However, the global RFFA approach of Smith et al. (2015) has shown some
deficiencies during application, which we seek to address in this
research as follows:
The global RFFA approach of Smith et al. (2015) was developed based on
945 stations in the Global Runoff Data Base (GRDB) and the United States
Geological Survey (USGS) database. This limited number of stations means
that it cannot provide a reliable estimation in some regions at global
scale. To improve the coverage and density of discharge stations, nearly
12 000 stations from the newly published Global Streamflow Indices and
Metadata (GSIM) archive were selected for model development in this
research.
The flood frequency curve in the Smith et al. (2015) approach was assumed
to obey a generalised extreme value (GEV) distribution for the global
coverage. Studies have suggested alternate distributions, such as GEV,
generalised logistic (GENLOGIS) and Pearson type III (P3), whilst log-normal
(LN3) distributions are mandated for use in the United States (Water Resources Council (US), 1975). In
this research, the at-site flood frequency curve was selected from eight
widely used distributions based on the Anderson–Darling goodness-of-fit
tests.
The global RFFA approach of Smith et al. (2015) adopted only three
catchment descriptors (rainfall, slope and catchment area) for clustering
and flood estimation. These three factors can only provide a basic
description of global catchment characteristics. In this research, 12
catchment descriptors covering meteorological, physiographical, hydrological
and anthropological aspects were considered for clustering and design flood
estimation.
The global RFFA approach of Smith et al. (2015) was proposed based on
the index-flood method, and the index flood in ungauged areas was computed
with a power-form function. As the coefficient of variation of flood flows
generally varies from site to site, the index-flood method is not
recommended if available samples are sufficient or highly cross-correlated
(Stedinger, 1983). Moreover, the simple power-form function may fail to
capture complicated relationships within the data, since the relationship
between flood and each descriptor is assumed to obey an explicit power-form
function, which may not always be appropriate. In this research, the design
flood in ungauged areas is estimated based on a direct regression method, and
machine learning models were adopted to describe the unknown relationship
between catchment descriptors and at-site design floods. These machine-learning-based methods have shown advantages over ordinary regression
approaches in RFFA at regional scales (Gizaw and Gan, 2016; Shu and
Ouarda, 2008; Zhang et al., 2018) and are tested here for the first time in
a global study.
The aim of this research is therefore to provide an improved method for
reliable design flood estimation, addressing the deficiencies identified with
the previous global-scale study of Smith et al. (2015). A three-phase model
framework is applied, where Bayesian Markov chain Monte Carlo (MCMC), K-means and support vector machine
(SVM) models were applied for at-site flood estimation, subgroup delineation
and regional flood estimation, respectively. Specifically, 11 793 stations
selected from the GSIM archive are used for model development, and the
stations were divided into 16 subgroups using a K-means model and 12
catchment descriptors. For each subgroup, 70 % and 30 % stations were
randomly selected for model training and validation respectively. Three
types of regressions including power-form function (PF), SVM and random
forest (RF) were compared for regional flood estimation. Finally, the
proposed direct regression approach is compared with the previous results of
Smith et al. (2015) in each climate zone.
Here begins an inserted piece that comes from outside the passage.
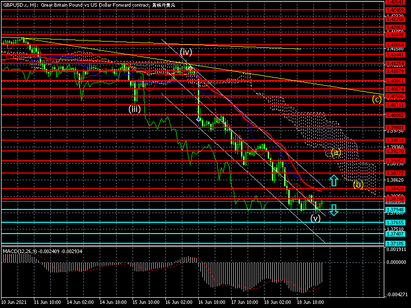Select the white (iii) wave label
411x308 pixels.
point(135,109)
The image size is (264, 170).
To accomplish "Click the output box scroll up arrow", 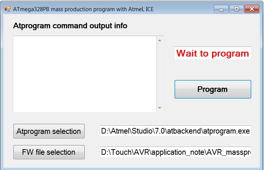I will [x=160, y=41].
Study areas and dataFlood data
Observed annual maximum streamflow data in the GSIM archive were used to
estimate at-site design floods (DFs) at different return periods. This
archive is a collection of streamflow indices that includes more than 35,000
stations from seven national and five international streamflow databases
(Gudmundsson et al., 2018; Do et al., 2018a). Compared with a widely used
database in large-scale hydrological studies, the Global River Discharge
Database (GRDB), which contains data from 9500 stations, the GSIM archive can
help to improve the understanding of large-scale hydrological processes by
improving the coverage and density of streamflow observations. After quality
control of the daily streamflow data, 15 types of time-series indices are
provided at yearly, seasonal and monthly resolutions in the GSIM archive
(Do et al., 2018a; Gudmundsson et al., 2018). In this research, time series
of annual maximal floods in the GSIM archive were adopted for at-site design
flood estimation. To date, this archive has been successfully used in flood
classification (Stein et al., 2019), streamflow trend analysis (Do
et al., 2019) and hydrological model evaluation (Yang et al., 2019a) at
the global scale.
The distribution of discharge stations used for training and
validation in this research.
To make reliable estimates for at-site DFs, a station selection is needed
based on some quality control criteria. Firstly, the hydrological signatures
of streamflow are reported to become stable during estimation with at least
20 years of record (Richter et al., 1997). Therefore, only
stations with a historical streamflow record of 20 years or longer were
selected for the analysis. Second, the traditional RFFA approach requires the assumption
of flood stationarity. Stations experiencing obvious trends or sudden
changes were detected by a Mann–Kendall test (MKT) (Hamed, 2008) and the
standard normal homogeneity test (SNHT) (Alexandersson, 1986). Any
stations exhibiting obvious non-stationarity or which do not obey the given
hypothetical distributions identified by Anderson–Darling goodness-of-fit
tests were not considered further in model development. Lastly, to better
estimate DFs at the global scale, the selected stations were first divided
into several subgroups based on a K-means clustering model, and separate
regression models were developed for the different subgroups. The
streamflow stations in each subgroup were also required to pass discordancy
and heterogeneity tests. The adopted stationarity, discordancy and
heterogeneity measures are described in Sect. 3, and the distribution of
training and validation stations after selection is shown in Fig. 1.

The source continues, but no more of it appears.